Gandhi’s life offers fleeting impressions of someone who, even as his feet were firmly planted on the ground, was curiously unmoored. For much the greater part of his adult life, Gandhi was bereft of a family home, sharing not even an extended family home that was overwhelmingly the norm in his lifetime. He shared his life not merely with Kasturba and their sons but with dozens and often hundreds of inmates in communes and ashrams. If, for instance, the notion of home implies the idea of a private sphere, Gandhi displayed not merely indifference to the idea of privacy but was inclined to see it as a species of secrecy and thus deception. It cannot be an accident that, having vowed not to return to Sabarmati Ashram until India had been delivered from the shackles of colonial rule, Gandhi went on the Dandi March and then drifted around, somewhat like a homeless man, for a few years until he settled upon Wardha in central India. In early April 1936, he set himself up in the desperately poor and mosquito-infested village of Segaon, which then had a population of less than 700. Segaon had the virtue only of being, it is said, the dead centre of India, home to everything and nothing.
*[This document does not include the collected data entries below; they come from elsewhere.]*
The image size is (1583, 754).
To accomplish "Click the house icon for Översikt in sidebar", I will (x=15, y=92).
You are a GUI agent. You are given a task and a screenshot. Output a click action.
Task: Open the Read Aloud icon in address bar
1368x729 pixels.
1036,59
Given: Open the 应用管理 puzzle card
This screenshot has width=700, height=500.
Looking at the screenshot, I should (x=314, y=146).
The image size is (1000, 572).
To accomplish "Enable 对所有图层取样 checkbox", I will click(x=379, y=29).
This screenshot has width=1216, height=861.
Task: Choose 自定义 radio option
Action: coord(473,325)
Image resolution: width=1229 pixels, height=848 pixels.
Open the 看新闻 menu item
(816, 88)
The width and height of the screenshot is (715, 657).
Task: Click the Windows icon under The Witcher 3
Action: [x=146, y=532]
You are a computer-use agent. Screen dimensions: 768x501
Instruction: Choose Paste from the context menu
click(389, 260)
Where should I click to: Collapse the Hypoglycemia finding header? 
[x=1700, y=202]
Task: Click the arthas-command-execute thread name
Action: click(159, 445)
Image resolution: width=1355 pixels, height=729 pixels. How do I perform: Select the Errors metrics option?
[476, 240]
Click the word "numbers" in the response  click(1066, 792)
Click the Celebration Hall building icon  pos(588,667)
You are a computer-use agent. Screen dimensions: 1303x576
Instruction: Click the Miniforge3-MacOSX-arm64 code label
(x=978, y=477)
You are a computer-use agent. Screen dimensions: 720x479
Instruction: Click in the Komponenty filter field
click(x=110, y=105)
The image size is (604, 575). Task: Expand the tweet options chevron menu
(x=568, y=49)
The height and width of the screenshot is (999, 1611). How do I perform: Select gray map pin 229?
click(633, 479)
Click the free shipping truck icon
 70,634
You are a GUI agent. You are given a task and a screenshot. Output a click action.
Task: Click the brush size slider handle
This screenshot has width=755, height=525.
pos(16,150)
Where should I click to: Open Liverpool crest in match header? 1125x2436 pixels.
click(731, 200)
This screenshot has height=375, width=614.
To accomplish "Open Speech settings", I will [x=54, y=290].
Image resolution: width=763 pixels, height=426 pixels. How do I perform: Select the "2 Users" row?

Gandhi was beginning to feel homeless in the India that was taking shape even before Partition tore apart his country and his heart alike. He was an early critic of what in post-World War II would begin to be called “development”; but he was also, and this is the greater irony, in view of his role as the chief architect of the Indian independence struggle, never at home with the idea of the nation-state. No nationalist was less invested in the nation-state that he had helped to forge. That is one of the measures of his greatness and of his distinct mode of being (at home) in the world. Gandhi had once appealed to Ambedkar to put aside their differences and work him in the interest of the country, and Ambedkar famously replied, “Mahatmaji, I have no country.”
Little could Ambedkar have known that Gandhi would just become his statues. We can in any case think of their exchange as the most extraordinary recorded conversation between two homeless men.